Freiheit, was ist das? Über sich selbst bestimmen – über Bücher, Lieder, Glauben, Klamotten, über Gedanken, über das eigene Ich. Das war der Traum, mein Traum. Die Wirklichkeit finde ich heute noch in meinen alten Schulaufsätzen. „Meine Jugendweihefeierstunde. Ein Erlebnis, das mich sehr beeindruckt hat.“ Oder: „Leben wie Pawel Kortschagin?“, der jugendliche Bolschewik aus dem Sowjetroman „Wie der Stahl gehärtet wurde“ von Nikolai Ostrowski. In meiner eigenen Handschrift zu lesen, wie ich mich mit vierzehn verbogen habe, tut weh.
Putins Russland ist heute das, was die Sowjetunion, was auch die DDR war – eine Diktatur. Ihre Merkmale: Verfolgung von Oppositionellen, Unterdrückung der Meinungsfreiheit, Überwachung, politische Justiz, Verschleppung, Zwangsadoption, politischer Mord. Damals reichte die staatliche Willkür in jeden Winkel unseres Alltags: In einem Nachbardorf kam ein Mädchen, keine achtzehn Jahre, ins Gefängnis. Warum? Sie wollte Michael Jackson sehen und hatte sich in einem Zug Richtung Westen versteckt. Ein Staat, der solche Träume zerstört, verdient keine Zukunft.
Ein Gedankengebäude aus Hass und Selbstmitleid
Wladimir Putin folgt anderen Träumen. Er will aus den Trümmern der Sowjetunion und des Zarenreichs ein Imperium wiederbeleben, das der orthodoxe Patriarch Kyrill I. zum Bollwerk der Heiligen Rus gegen westlichen Verfall und „Gayropa“ verklärt. Der Baustoff dieser Gedankengebäude sind Hass und Selbsthass, Kränkung, Gewalttätigkeit, Selbstmitleid. Wie es wirklich um die „Heilige Rus“ und ihre Bewohner bestellt ist, steht in „Secondhand-Zeit“ beschrieben. Das Buch der belarussischen Nobelpreisträgerin Swetlana Alexijewitsch ist ein auf jeder Seite bitteres Psychogramm des Homo Sovieticus.
Anfang der neunziger Jahre konnte man in Moskau merkwürdige Gestalten beobachten: Die „Rot-Braunen“ waren halb Rechtsextreme, halb Kommunisten und trugen gleichzeitig Stalin- und Zaren-Bilder vor sich her, irgendetwas Erhabenes herbeisehnend. Heute ist diese rot-braune Melange offizielle Kremlpolitik, und das Gegenteil von dem, was unser Leben im wiedervereinigten Deutschland ausmacht. Sein Kern ist die Freiheit.
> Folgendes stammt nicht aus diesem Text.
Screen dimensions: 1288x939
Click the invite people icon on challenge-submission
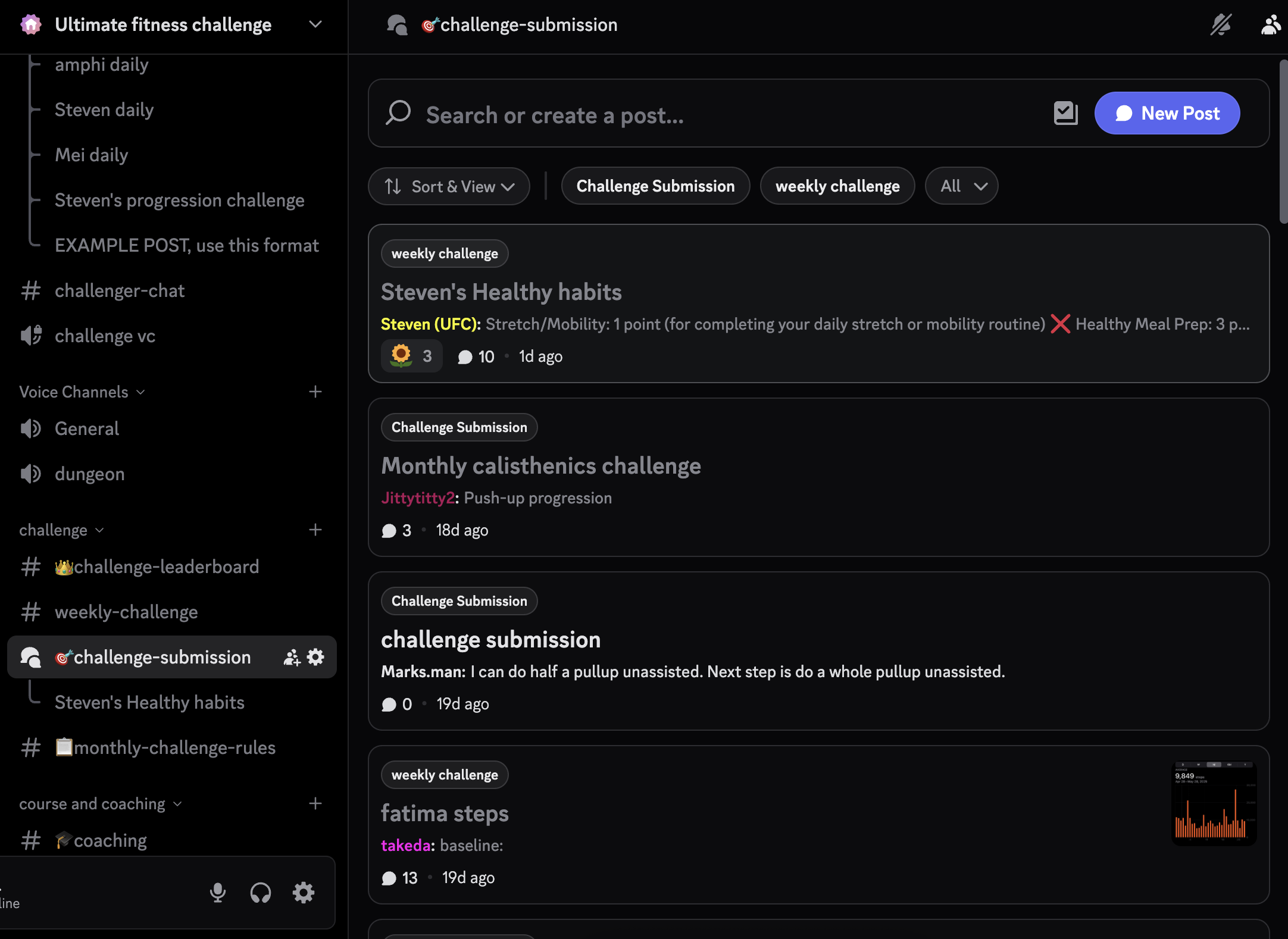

Dass die Menschen in der Ukraine die Freiheit anstreben, überrascht mich nicht. Dass Wladimir Putin das verhindern will, auch nicht. Nach einem Jahr russischer Invasion ist völlig offen, ob es die Ukraine als souveränen Staat noch lange geben wird. Es ist in unserem Interesse, dieses Land zu unterstützen. Aber nicht nur das. Es geht um Glaubwürdigkeit. Wollen wir den Krimtataren, den Menschen im ausgeplünderten Cherson, den Hippies von Lwiw erklären, dass sie wieder einmal Pech haben? Dass sie ihr Schicksal zu erdulden hätten als Preis für einen Frieden mit einem Kremlherrn, der schon mehrfach mit der Atombombe gedroht hat? In Deutschland kursiert ein „Manifest für Frieden“, das mit viel pazifistischer Rhetorik genau darauf abzielt. Es ist ein Dokument der Angst – und der Eiseskälte.
Wer sollte Wladimir Putin die Stirn bieten, wenn nicht die westlichen Staaten? Die Ukraine muss sich verteidigen und wir sollten sie unterstützen, auch mit Panzern. Das zu schreiben, deprimiert, denn es bleiben Tötungsmaschinen. Wie zuversichtlich habe ich das Zerbrochene Gewehr am Parka getragen, das mir Freunde aus dem Westen mitbrachten. Und wie sehr ist mein Leben mit Russland verwoben, meine Kinder sind binational, russisch und deutsch. Doch solange die Ukraine um das kämpft, was wir haben und beschützen sollten, die Freiheit, so lange ist Pazifismus keine Lösung mehr.